▶ **WORK INSTRUCTIONS**
Your task is to copy the lines of the data below from the line holding "The height and width of the screenshot is (660, 624)." through the line holding "You are a computer-use agent. Image", inclusive, exactly and with nothing added.

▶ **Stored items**
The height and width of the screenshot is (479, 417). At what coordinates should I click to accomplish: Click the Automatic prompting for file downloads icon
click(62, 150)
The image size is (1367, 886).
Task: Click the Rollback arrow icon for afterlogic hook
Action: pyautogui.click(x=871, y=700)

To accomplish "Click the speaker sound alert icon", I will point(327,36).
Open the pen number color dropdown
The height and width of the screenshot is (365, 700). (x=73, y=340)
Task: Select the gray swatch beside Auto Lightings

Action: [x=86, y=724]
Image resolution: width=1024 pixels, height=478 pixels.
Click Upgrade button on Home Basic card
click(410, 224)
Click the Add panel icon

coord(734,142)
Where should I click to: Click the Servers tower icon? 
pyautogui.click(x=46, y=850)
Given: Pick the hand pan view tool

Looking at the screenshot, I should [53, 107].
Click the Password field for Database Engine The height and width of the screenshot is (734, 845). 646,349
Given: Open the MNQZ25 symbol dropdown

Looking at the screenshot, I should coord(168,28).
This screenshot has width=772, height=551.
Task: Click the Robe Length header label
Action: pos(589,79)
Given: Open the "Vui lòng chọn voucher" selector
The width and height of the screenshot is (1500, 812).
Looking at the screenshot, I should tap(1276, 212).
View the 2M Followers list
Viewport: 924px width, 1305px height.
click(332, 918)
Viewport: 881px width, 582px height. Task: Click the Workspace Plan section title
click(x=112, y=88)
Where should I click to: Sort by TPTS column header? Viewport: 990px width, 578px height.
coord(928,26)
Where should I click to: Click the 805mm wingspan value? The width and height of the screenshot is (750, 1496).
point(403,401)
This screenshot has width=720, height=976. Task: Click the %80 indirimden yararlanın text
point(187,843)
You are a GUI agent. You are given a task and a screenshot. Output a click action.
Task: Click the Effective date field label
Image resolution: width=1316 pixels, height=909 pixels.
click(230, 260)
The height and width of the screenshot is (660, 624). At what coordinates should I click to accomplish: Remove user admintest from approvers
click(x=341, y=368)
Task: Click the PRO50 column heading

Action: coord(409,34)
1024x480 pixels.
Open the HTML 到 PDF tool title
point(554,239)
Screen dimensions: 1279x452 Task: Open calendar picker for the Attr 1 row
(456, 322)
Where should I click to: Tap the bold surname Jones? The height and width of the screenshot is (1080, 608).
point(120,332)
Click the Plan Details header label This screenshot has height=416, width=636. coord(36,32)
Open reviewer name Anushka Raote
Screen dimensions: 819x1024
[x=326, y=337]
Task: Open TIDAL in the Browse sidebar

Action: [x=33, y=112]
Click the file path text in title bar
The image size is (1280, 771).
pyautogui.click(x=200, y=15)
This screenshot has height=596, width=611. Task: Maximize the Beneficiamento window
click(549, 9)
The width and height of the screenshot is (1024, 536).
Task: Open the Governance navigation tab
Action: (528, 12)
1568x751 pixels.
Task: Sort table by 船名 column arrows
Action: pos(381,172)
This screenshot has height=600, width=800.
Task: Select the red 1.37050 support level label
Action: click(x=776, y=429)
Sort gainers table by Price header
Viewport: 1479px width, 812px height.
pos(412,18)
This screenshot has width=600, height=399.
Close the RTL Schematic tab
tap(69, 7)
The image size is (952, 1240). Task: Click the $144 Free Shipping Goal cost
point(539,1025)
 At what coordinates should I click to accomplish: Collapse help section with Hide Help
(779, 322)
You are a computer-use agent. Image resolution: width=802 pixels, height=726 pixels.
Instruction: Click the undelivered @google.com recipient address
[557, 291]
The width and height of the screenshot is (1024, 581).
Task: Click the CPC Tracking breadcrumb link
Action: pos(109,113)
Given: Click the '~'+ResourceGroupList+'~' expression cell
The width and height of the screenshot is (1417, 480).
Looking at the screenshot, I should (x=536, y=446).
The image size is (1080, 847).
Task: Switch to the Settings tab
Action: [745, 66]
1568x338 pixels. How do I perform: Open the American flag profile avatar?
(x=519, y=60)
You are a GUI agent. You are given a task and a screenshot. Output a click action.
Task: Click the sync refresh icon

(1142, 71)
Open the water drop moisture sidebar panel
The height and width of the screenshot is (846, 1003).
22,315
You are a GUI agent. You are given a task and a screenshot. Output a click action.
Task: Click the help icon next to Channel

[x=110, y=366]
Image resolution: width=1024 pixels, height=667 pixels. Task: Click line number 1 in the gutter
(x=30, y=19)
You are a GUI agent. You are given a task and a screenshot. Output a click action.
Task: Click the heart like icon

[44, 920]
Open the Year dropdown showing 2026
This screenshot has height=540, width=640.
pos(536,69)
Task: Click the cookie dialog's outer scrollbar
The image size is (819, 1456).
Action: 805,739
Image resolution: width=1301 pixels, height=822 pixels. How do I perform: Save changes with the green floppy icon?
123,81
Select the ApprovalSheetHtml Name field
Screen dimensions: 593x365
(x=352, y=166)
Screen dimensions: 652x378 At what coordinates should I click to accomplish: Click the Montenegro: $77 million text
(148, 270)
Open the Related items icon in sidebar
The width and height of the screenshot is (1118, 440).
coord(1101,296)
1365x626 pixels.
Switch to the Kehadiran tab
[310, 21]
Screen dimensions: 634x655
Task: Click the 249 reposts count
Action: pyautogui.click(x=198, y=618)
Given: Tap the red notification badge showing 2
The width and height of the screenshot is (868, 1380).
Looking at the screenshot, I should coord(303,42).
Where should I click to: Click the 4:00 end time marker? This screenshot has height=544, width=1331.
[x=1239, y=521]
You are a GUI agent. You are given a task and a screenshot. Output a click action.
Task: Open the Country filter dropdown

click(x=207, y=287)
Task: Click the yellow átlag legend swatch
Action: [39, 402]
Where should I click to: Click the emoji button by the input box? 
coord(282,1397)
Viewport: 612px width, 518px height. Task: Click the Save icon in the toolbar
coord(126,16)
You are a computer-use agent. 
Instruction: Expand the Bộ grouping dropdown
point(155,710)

▶ **TASK SOLUTION**
The height and width of the screenshot is (660, 624). At what coordinates should I click to accomplish: Remove user admintest from approvers
click(x=341, y=368)
Task: Click the PRO50 column heading

Action: coord(409,34)
1024x480 pixels.
Open the HTML 到 PDF tool title
point(554,239)
Screen dimensions: 1279x452 Task: Open calendar picker for the Attr 1 row
(456, 322)
Where should I click to: Tap the bold surname Jones? The height and width of the screenshot is (1080, 608).
point(120,332)
Click the Plan Details header label This screenshot has height=416, width=636. coord(36,32)
Open reviewer name Anushka Raote
Screen dimensions: 819x1024
[x=326, y=337]
Task: Open TIDAL in the Browse sidebar

Action: [x=33, y=112]
Click the file path text in title bar
The image size is (1280, 771).
pyautogui.click(x=200, y=15)
This screenshot has height=596, width=611. Task: Maximize the Beneficiamento window
click(549, 9)
The width and height of the screenshot is (1024, 536).
Task: Open the Governance navigation tab
Action: (528, 12)
1568x751 pixels.
Task: Sort table by 船名 column arrows
Action: pos(381,172)
This screenshot has height=600, width=800.
Task: Select the red 1.37050 support level label
Action: click(x=776, y=429)
Sort gainers table by Price header
Viewport: 1479px width, 812px height.
pos(412,18)
This screenshot has width=600, height=399.
Close the RTL Schematic tab
tap(69, 7)
The image size is (952, 1240). Task: Click the $144 Free Shipping Goal cost
point(539,1025)
 At what coordinates should I click to accomplish: Collapse help section with Hide Help
(779, 322)
You are a computer-use agent. Image resolution: width=802 pixels, height=726 pixels.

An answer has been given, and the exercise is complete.